Item position entries:
══════════
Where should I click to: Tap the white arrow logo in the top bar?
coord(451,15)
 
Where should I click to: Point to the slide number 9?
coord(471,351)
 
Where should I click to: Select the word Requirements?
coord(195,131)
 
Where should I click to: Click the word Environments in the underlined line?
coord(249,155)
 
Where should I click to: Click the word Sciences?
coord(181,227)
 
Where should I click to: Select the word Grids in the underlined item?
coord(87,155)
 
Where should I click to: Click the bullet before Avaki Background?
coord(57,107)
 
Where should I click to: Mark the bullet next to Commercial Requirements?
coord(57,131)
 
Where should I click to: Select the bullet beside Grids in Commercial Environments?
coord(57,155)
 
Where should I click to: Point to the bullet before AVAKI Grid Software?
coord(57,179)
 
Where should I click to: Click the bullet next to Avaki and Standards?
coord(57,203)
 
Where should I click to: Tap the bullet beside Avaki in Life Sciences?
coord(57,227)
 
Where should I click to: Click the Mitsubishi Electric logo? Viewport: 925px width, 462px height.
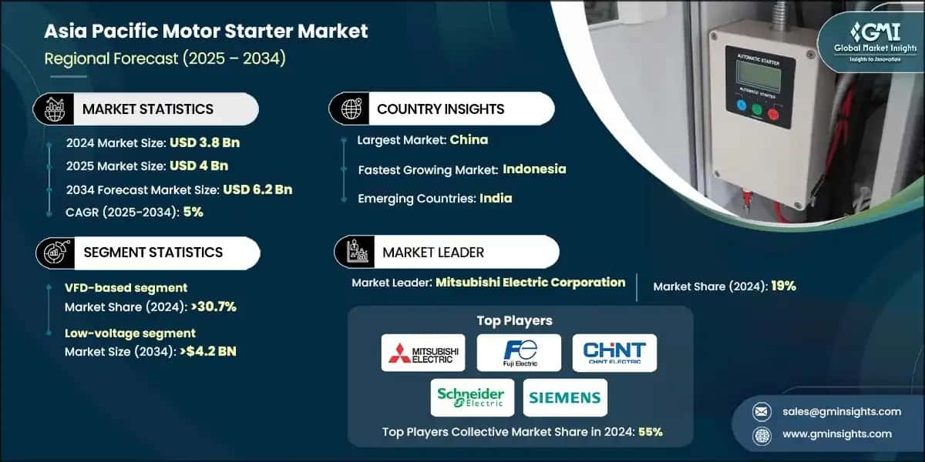424,353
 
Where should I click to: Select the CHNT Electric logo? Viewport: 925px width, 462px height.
614,353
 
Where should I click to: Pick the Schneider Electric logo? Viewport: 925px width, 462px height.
470,397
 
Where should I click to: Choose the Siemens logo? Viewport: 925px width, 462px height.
565,397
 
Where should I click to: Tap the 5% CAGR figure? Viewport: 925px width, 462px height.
193,212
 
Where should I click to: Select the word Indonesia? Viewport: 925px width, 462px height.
534,169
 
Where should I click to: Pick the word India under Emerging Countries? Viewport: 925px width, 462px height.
496,198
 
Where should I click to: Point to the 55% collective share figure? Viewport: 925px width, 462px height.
649,432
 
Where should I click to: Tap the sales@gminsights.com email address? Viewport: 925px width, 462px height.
842,411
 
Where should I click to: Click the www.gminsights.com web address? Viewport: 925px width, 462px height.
837,434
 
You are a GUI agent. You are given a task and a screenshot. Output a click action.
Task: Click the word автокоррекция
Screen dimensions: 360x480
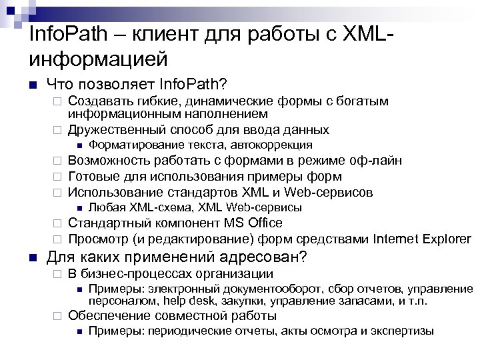tap(274, 145)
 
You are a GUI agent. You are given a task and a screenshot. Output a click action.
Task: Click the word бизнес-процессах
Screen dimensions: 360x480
tap(132, 274)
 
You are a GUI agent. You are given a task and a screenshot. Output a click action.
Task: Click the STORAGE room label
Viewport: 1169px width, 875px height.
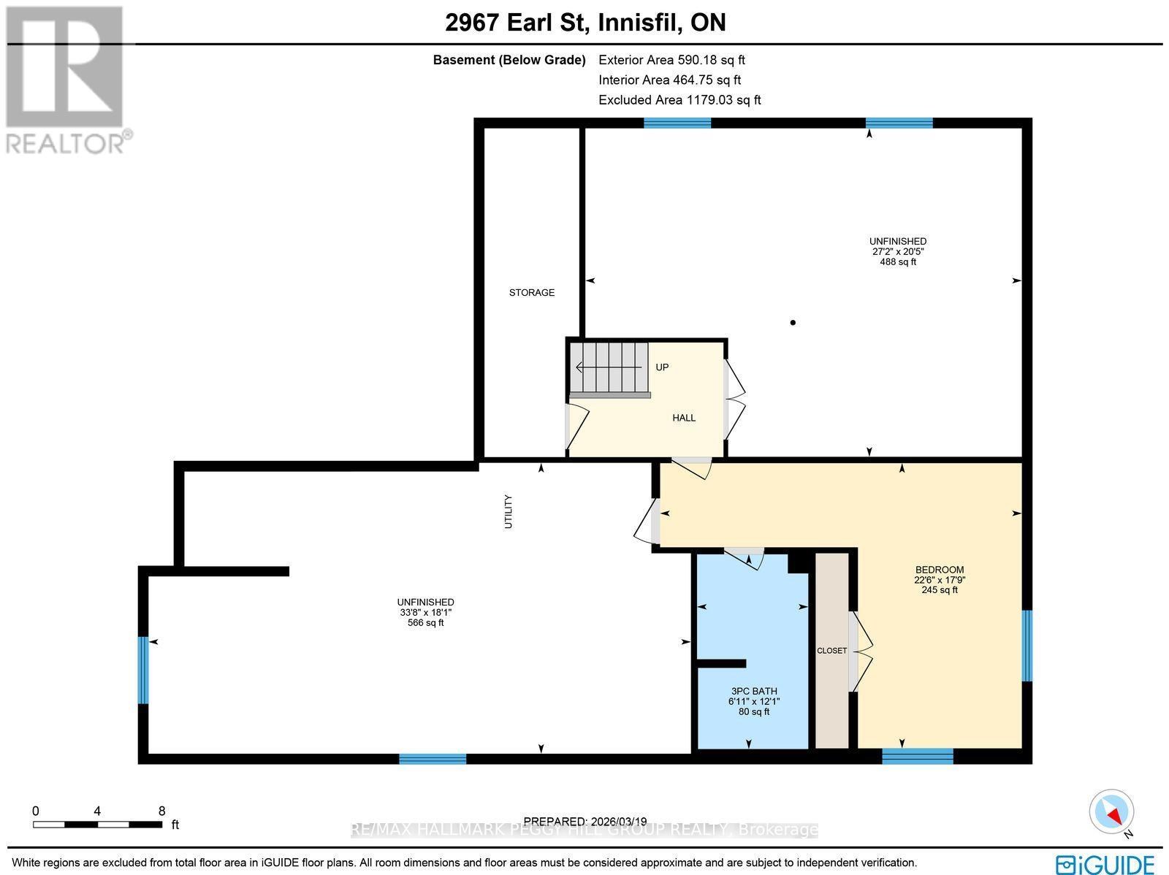click(x=532, y=292)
══════════
Exercise:
Rewrite the entries from the line that contains "Where should I click to: Click the bullet next" through the line that contains "coord(57,227)", requests included. Multiply every coordinate in the answers by 2.1, rounding to whole numbers with halves rounded up.

Exercise solution:
Where should I click to: Click the bullet next to Avaki and Standards?
coord(120,426)
 
Where should I click to: Tap the bullet beside Avaki in Life Sciences?
coord(120,477)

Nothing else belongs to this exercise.